What is the 3 sigma upper limit on the scatter?

[11]:

mean_samples, scatter_samples = result['samples'].transpose()

# get 3 sigma quantile
quantile = scipy.stats.norm().cdf(3)

# look at the value:
print('scatter is < %.4f km/s at 3 sigma (%.3f%% quantile)' % (scipy.stats.mstats.mquantiles(scatter_samples, quantile), quantile*100))

scatter is < 30.9846 km/s at 3 sigma (99.865% quantile)

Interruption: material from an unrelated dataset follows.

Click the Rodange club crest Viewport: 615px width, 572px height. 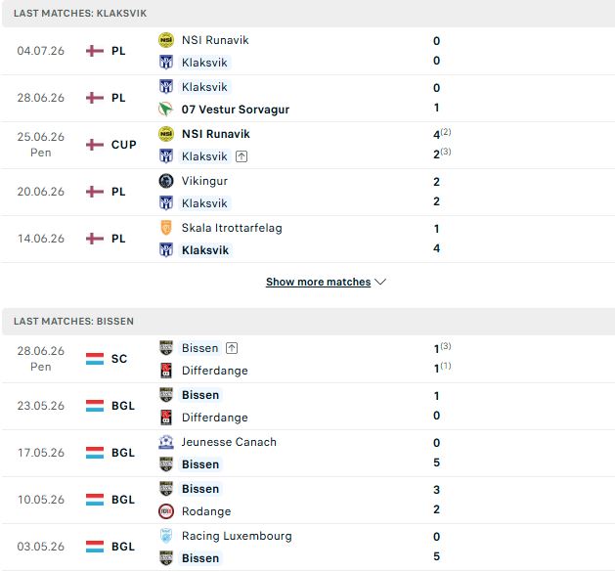tap(166, 511)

/tmp/ipykernel_1120772/3744159922.py:7: DeprecationWarning: Conversion of an array with ndim > 0 to a scalar is deprecated, and will error in future. Ensure you extract a single element from your array before performing this operation. (Deprecated NumPy 1.25.)
  print('scatter is < %.4f km/s at 3 sigma (%.3f%% quantile)' % (scipy.stats.mstats.mquantiles(scatter_samples, quantile), quantile*100))

[12]:

plt.figure()

plt.subplot(2, 1, 1)
plt.errorbar(x=values, xerr=[values_lo, values_hi], y=range(n_data),
             marker='o', ls=' ', color='orange')
plt.xlim(-100, 100)

plt.subplot(2, 1, 2)
plt.xlim(-100, 100)
plt.xlabel(xlabel)

from ultranest.plot import PredictionBand
x = np.linspace(-100, 100, 400)
band = PredictionBand(x)
bandc = PredictionBand(x)

for params in sampler.results['samples'][:40]:
    mean, scatter = params
    band.add(scipy.stats.norm(mean, scatter).pdf(x))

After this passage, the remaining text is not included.